相手がひとりなら、少なくともその場では、その人のことだけを考えていればよい。しかし、そこにもうひとり加わると、それは集団になって、常に「第三者」の目が生じることになる。「第三者」がいることで、その発言は意識的にしろ、無意識的にしろ、常に「第三者」に配慮したものになる。集団の中のだれかひとりに向けられた発言が、集団のすべてに共有されて、波紋のように広がって新たなコミュニケーションを生む。

集団のコミュニケーションは、SNSにも通ずるかもしれない。不特定でも、特定されていても、多数に対して投げかけられる言葉は、ときに対象を失うことになる。さらに、配慮がしきれなかったり、対象が定まらない発言を繰り返せば、それは「空気が読めない」と言われたりする。だから、集団になると黙り込む人もいる。みんなでわいわい騒いで楽しげな会合でも、中身はなにもなかった、ということもよくある。

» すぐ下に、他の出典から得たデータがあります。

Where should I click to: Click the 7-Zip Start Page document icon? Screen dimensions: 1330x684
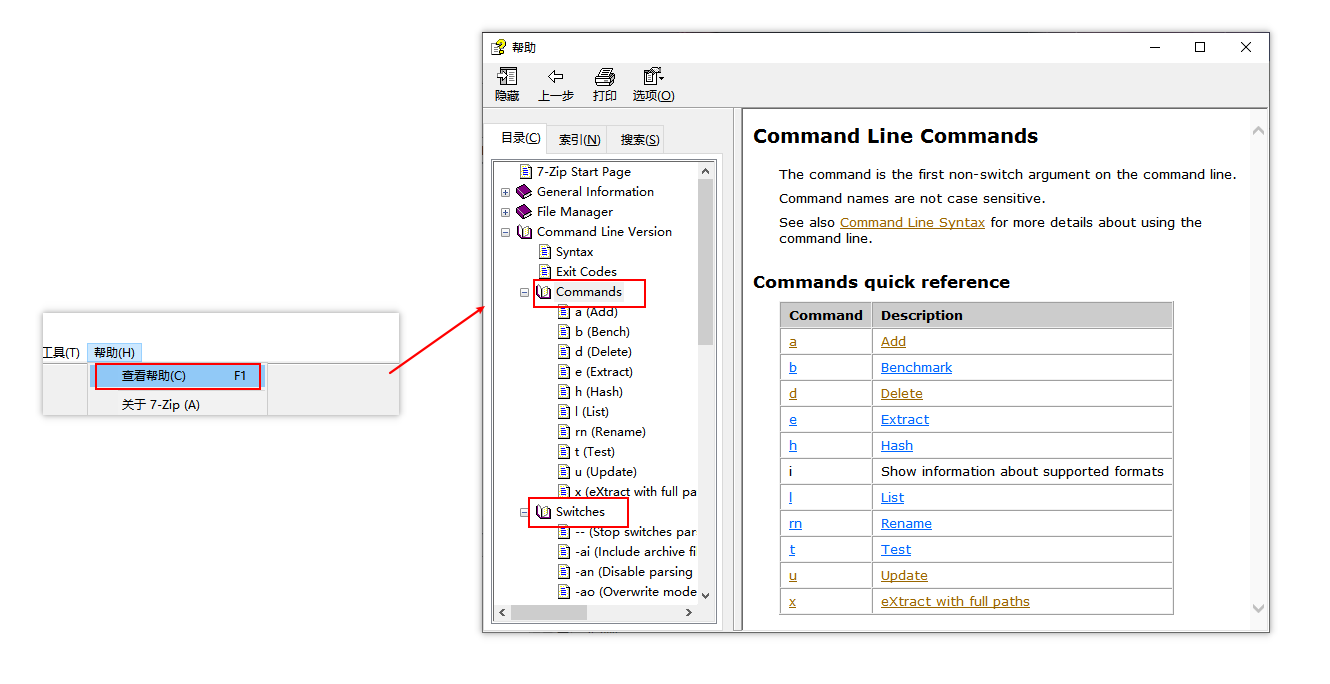click(526, 172)
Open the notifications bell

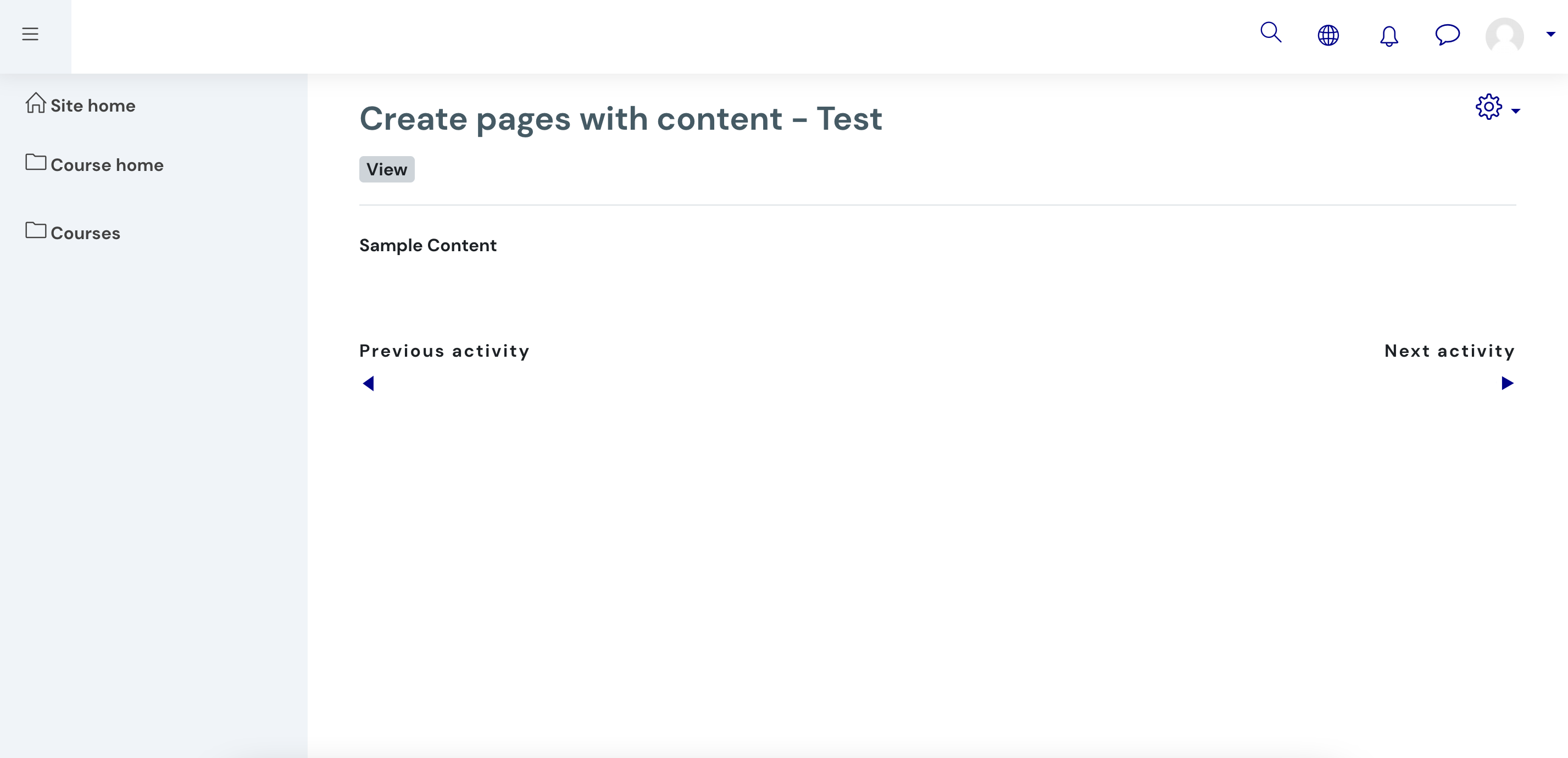(x=1388, y=36)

いっぽうで、一対一の場合は、相手はその人しかいないので、濃く深いコミュニケーションになりやすいいっぽう、逃げ場がない。集団ならば、だれかが助け舟を出してくれたり、「第三者」の目によって抑制されることが、ふたりきりだとあからさまになる。集団なら分母でごまかせることが、ごまかせなくなるので、「濃い」コミュニケーションに自信のない人は、集団の「薄さ」を好むことも多い。「薄さ」が「濃さ」に常に劣るとは限らない。

もちろん、集団の中にも一対一の関係が生じることがある。そして、ある人との、一対一と集団のコミュニケーションを繰り返していく中で、つながりの整合性が問われていくことになる。たとえば、AさんとBさんが一対一だとよくしゃべるのに、そこにBさんとより仲の良いCさんが加わるとAさんにとっては居心地が悪くなる、Bさんに一対一で話したことがすべてCさんに伝わる、とすると、それは当然、一対一の関係にも影響していく。

だから、職場やクラスのように集団が中心の場合は、一対一でもあくまで集団を相手にしているときと同じようにふるまうのは、ひとつの処世術だ。そこで話されたことはすべて、母集団に共有されてもよい、くらいの気持ちで話すほうが、一貫性は保たれる。逆に、強く個別の関係を結びたい相手がいるならば、それはなるべく集団から切り離したほうがよいかもしれない。

そのもっともたるものが、付き合ったり結婚したりすることで、「契約的に」ふたりきりの関係を作ることだ。しかし、いったん「契約的に」関係を作ってしまえばひと安心、というのはひと昔前の話で、契約の履行が必ずしも重視されない時代には、お互いあるいはどちらかが「契約的に」忠実な人間でないならば、常に緊張感をもって関係性を築いていくしかない。

関わる人間の選択肢が見かけ上増えた社会においては、集団の「薄さ」「軽さ」が、一対一の「濃さ」「重さ」に勝りつつあり、ときに一対一にも「薄さ」「軽さ」が求められている。だから、ふたりきりという関係性をあきらめて、集団か、ひとりきりか、という人も増えているようだ。ひとりの「濃さ」を求めれば、人間関係は「薄さ」をおびる。

逆にいえば、社交的でいかにも成功者のような「濃い」集団にいる人間が、必ずしもその人自身の「濃さ」を持っているわけではない。だから、意外とふたりきりになると、そういう人はつまらない人間だったりすることもある。集団で生きる人であるが、集団がなくなれば自分もなくなる。